Delegate tasks to the connection
This is the easiest way of sending the requests to this connection, in my opinion. It's literally just the delegate_to
line:
- name: test
hosts: localhost
gather_facts: false
tasks:
- name: test get
lilatomic.api.http:
path: "/get"
method: "GET"
delegate_to: "httpbin"
- name: test post
lilatomic.api.http:
path: "/post"
method: "POST"
data: "HIHELLO"
delegate_to: "httpbin"
Other features of HttpApi Plugins
The HttpApiBase
base class has several other methods:
- login
- logout
- update_auth
- handle_httperror
The only method which isn't a virtual method is the handle_httperror. Its behaviour is to try to authenticate if a 401 is returned.
These methods are also invoked appropriately during the ansible.netcommon.httpapi
sessions.
Tradeoffs
So, there's a lot of implementation stuff. And there's a lot of boilerplate. And it's not even correct.
The interface for libraries like requests
or urllib3
are so much better than this, and don't require any of the machinery to get correct.
There are many other downsides to this approach. The requests happen either in another process or in a module, which is another process. This makes it almost impossible to get trace logging or unexpected errors.

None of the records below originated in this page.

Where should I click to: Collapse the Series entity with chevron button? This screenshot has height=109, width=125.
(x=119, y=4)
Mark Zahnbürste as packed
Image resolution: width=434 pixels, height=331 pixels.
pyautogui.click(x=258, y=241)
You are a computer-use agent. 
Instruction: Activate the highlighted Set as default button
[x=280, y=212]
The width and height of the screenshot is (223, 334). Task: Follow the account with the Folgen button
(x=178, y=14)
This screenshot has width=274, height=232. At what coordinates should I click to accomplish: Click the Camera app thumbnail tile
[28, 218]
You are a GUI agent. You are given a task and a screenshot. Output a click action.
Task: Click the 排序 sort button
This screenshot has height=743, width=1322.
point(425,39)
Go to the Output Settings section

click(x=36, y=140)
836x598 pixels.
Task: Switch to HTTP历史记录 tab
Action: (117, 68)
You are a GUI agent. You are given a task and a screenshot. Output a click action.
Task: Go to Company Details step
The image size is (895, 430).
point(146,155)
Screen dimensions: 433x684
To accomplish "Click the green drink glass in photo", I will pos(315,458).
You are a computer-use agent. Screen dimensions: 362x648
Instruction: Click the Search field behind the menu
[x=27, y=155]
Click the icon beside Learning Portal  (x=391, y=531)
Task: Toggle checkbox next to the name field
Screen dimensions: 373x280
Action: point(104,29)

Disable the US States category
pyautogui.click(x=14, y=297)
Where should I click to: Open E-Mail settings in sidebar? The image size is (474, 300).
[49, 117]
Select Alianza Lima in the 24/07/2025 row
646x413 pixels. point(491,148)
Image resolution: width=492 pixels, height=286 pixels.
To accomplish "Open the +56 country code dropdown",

You might also write modules which wrap more complicated operations, like creating a user and granting them permissions. This either needs to happen in a module, so your tracebacks are terrible; or in an action plugin invoking the module multiple times, so now we need to either copypaste the invocations or make another layer as a helper method to invoke the method.
And there are at least 4 layers of munging, so if you're trying to figure out why a GET request is being given "Content-Type": "application/x-www-form-urlencoded"
you might be in for a bad time.
So all-in-all, I wouldn't recommend using this method.